• _Exercise details_: Restate, word for word and with no pictures, the stretch of lines in the data below that begins at the line with "The height and width of the screenshot is (564, 441)." and ends at the line with "Image resolution: width=340", inclusive.

• _Dataset extract_:
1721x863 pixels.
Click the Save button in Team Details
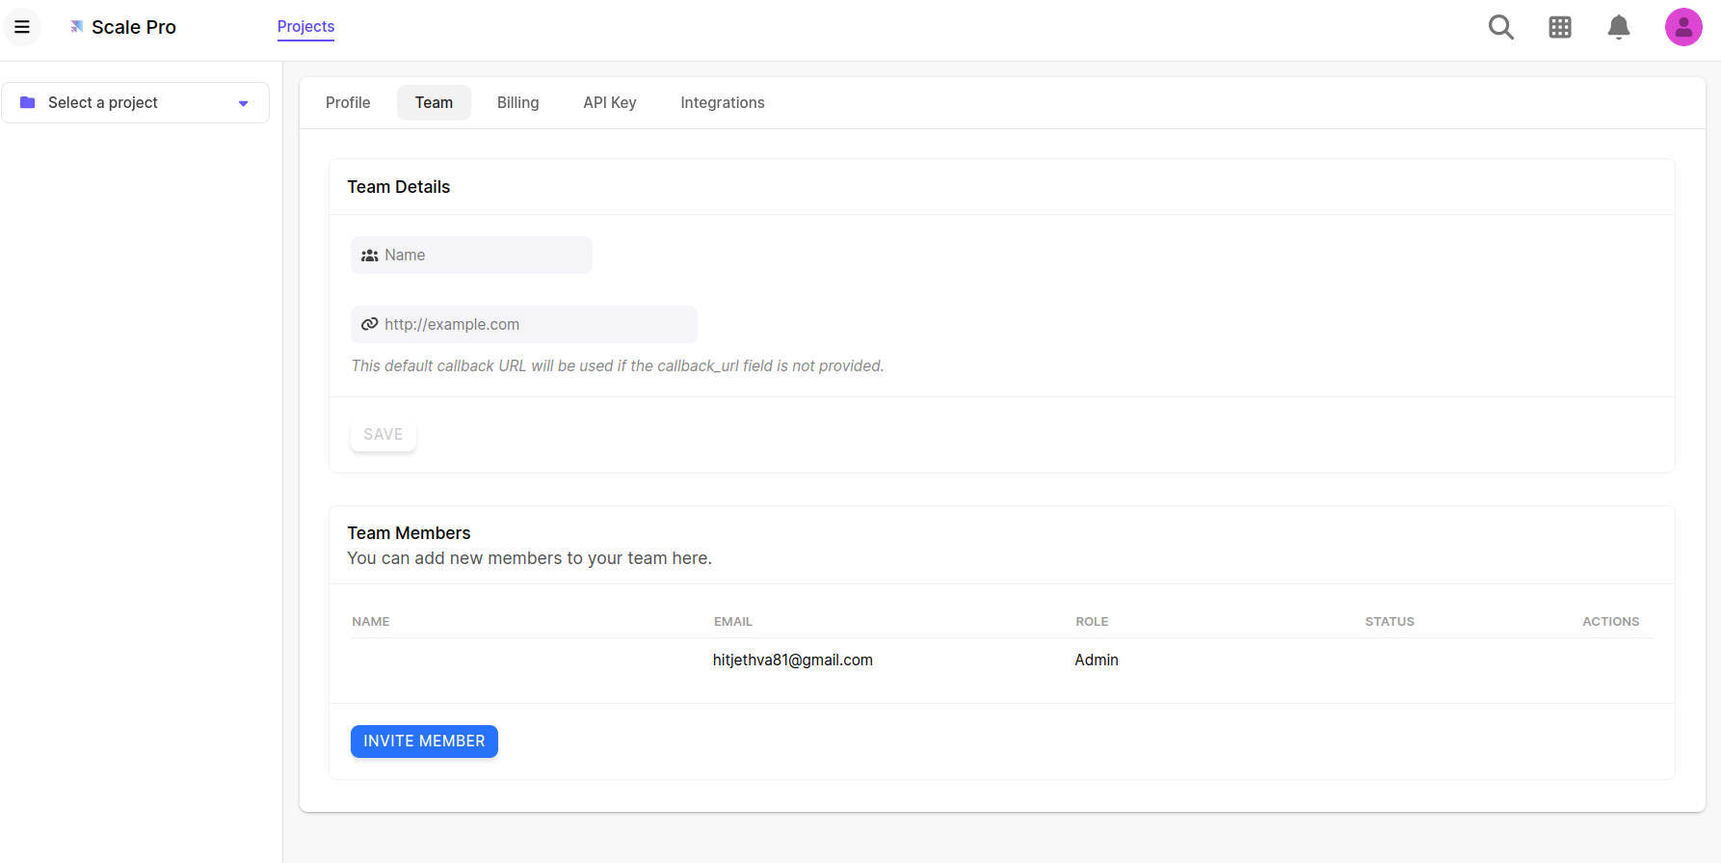(x=383, y=435)
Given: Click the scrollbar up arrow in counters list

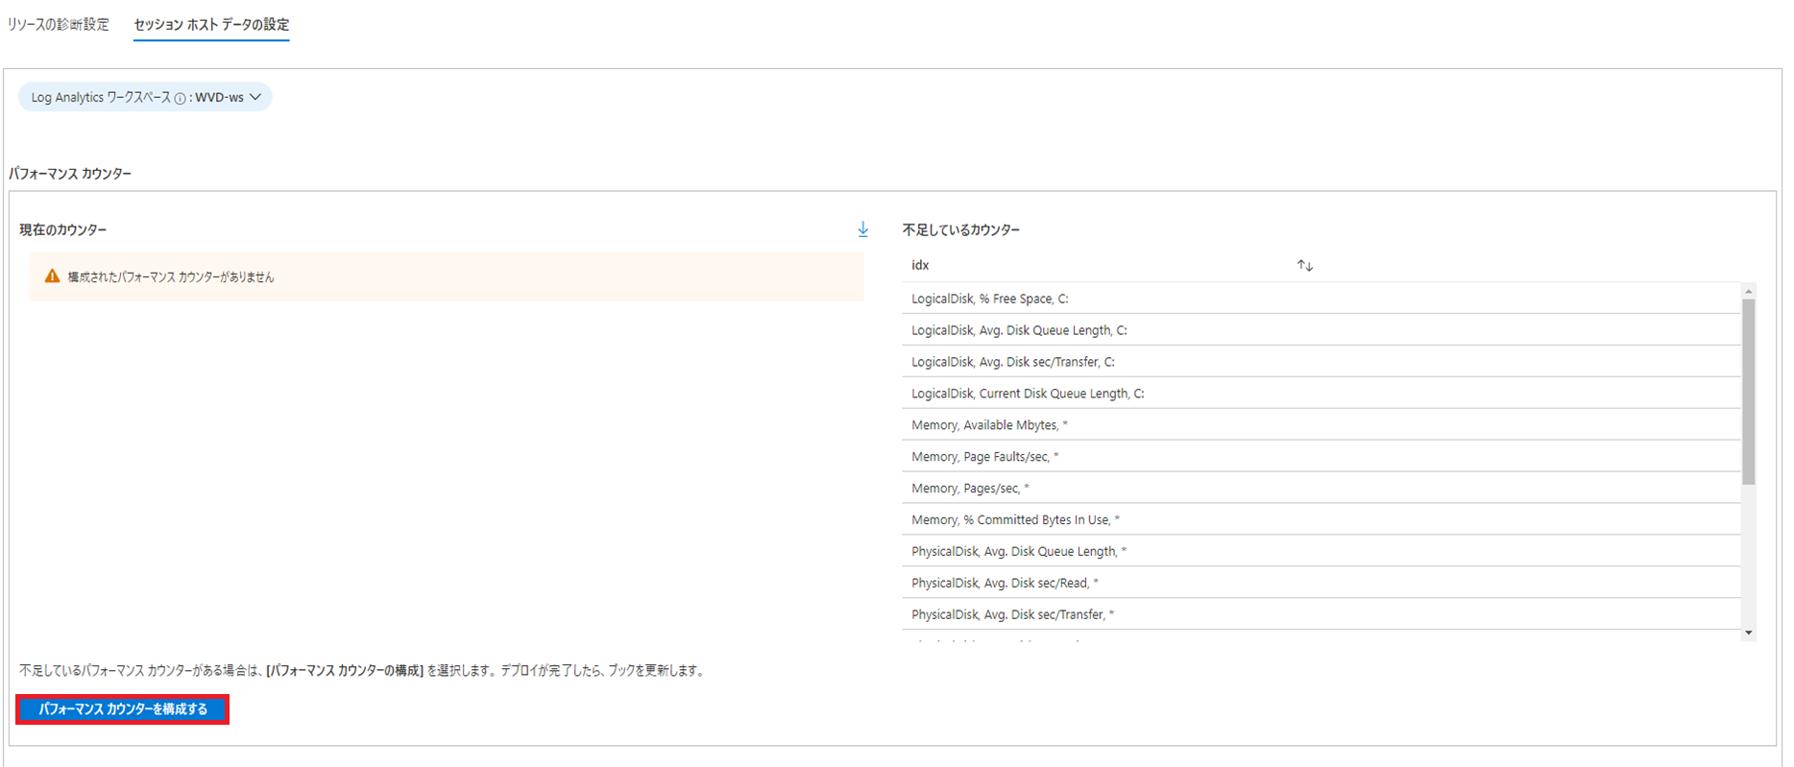Looking at the screenshot, I should (1748, 291).
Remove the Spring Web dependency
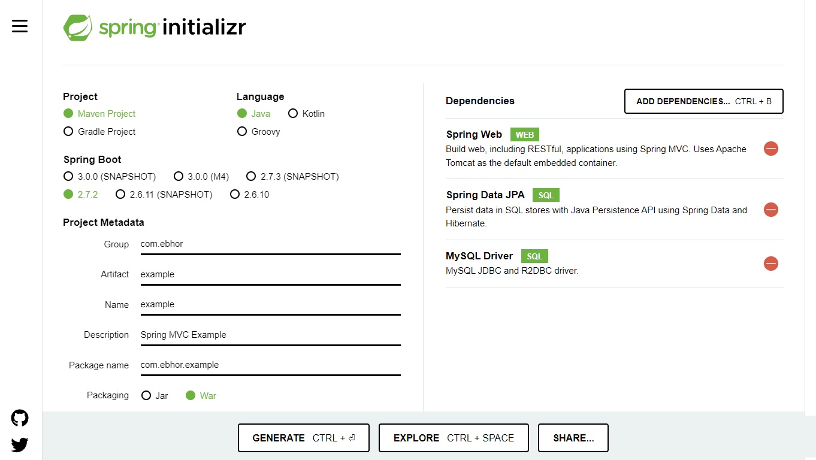 pos(770,149)
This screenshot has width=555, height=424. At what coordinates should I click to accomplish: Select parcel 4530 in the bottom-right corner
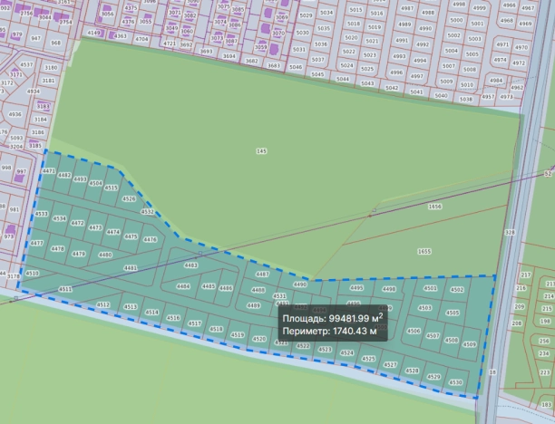point(455,382)
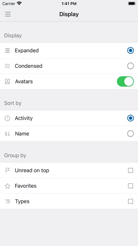Tap the Avatars portrait icon
Viewport: 138px width, 246px height.
tap(7, 82)
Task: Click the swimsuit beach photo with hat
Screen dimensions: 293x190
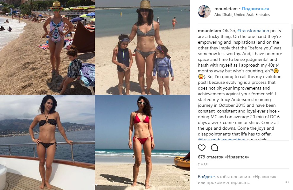Action: 47,47
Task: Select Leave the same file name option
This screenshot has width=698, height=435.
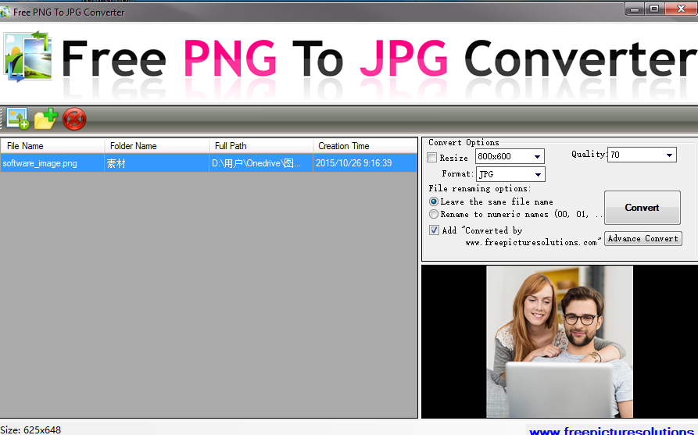Action: click(434, 201)
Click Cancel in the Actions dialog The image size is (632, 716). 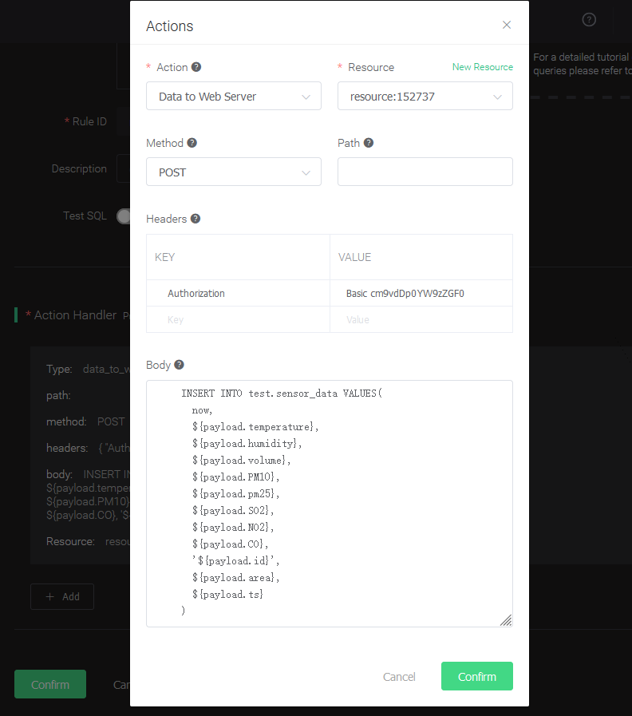pos(399,677)
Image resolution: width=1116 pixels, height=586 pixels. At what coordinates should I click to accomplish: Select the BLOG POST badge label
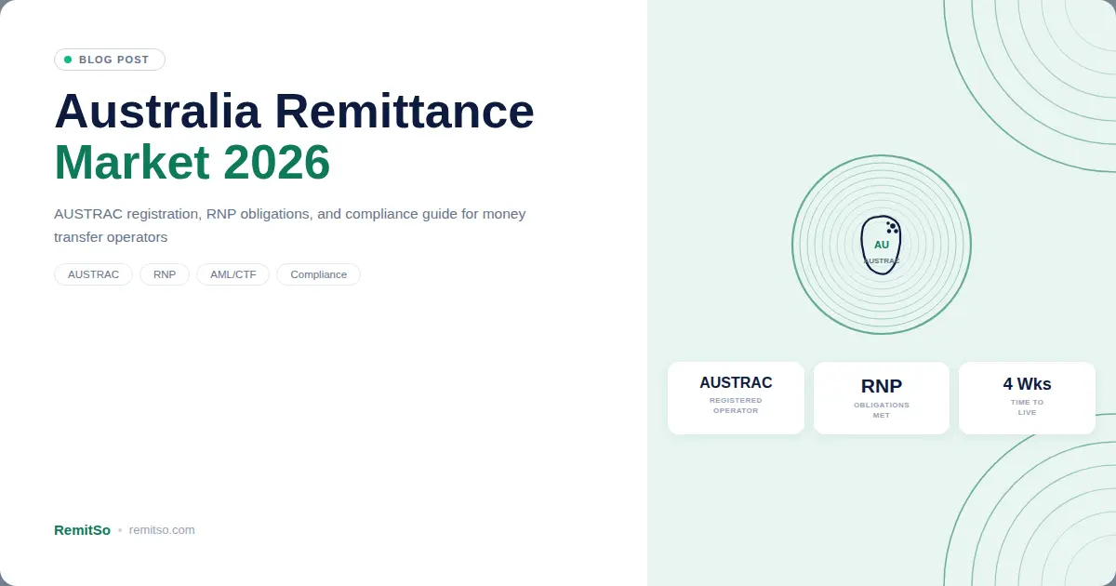click(113, 60)
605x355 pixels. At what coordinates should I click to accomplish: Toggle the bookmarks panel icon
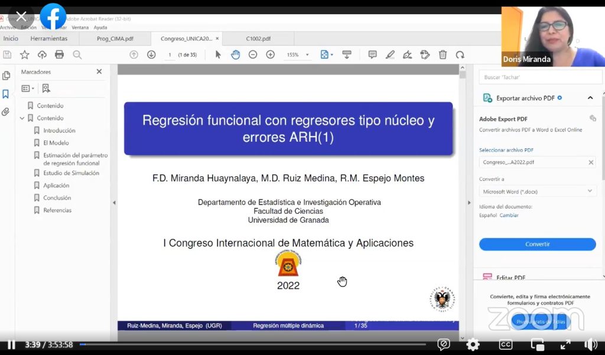6,94
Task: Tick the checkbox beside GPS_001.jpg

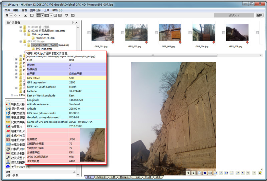Action: point(88,33)
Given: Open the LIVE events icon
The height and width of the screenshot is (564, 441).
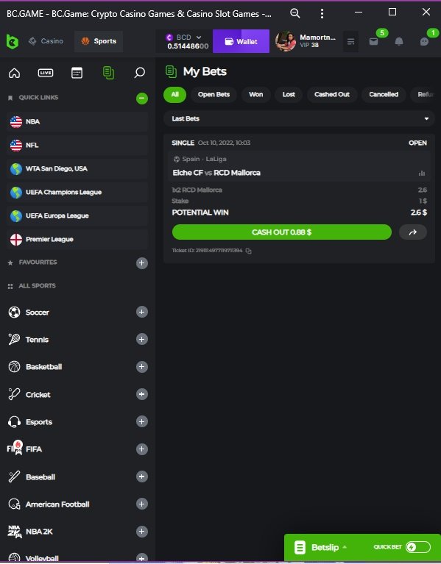Looking at the screenshot, I should pyautogui.click(x=46, y=73).
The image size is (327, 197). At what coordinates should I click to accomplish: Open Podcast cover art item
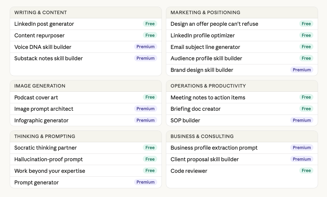tap(86, 97)
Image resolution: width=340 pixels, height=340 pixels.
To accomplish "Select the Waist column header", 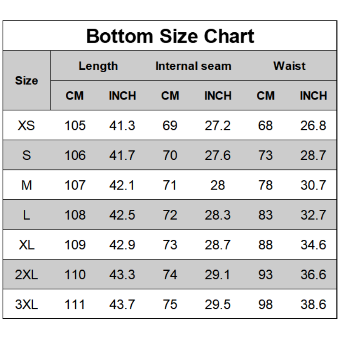I will click(289, 66).
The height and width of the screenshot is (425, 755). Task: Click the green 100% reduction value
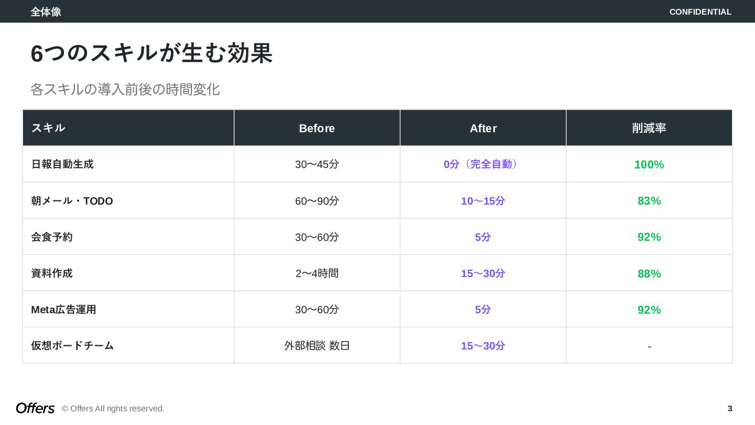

• _Answer space_:
The height and width of the screenshot is (564, 441).
Looking at the screenshot, I should pyautogui.click(x=46, y=73).
The image size is (327, 197). At what coordinates should I click to accomplish: Open Podcast cover art item
tap(86, 97)
Image resolution: width=340 pixels, height=340 pixels.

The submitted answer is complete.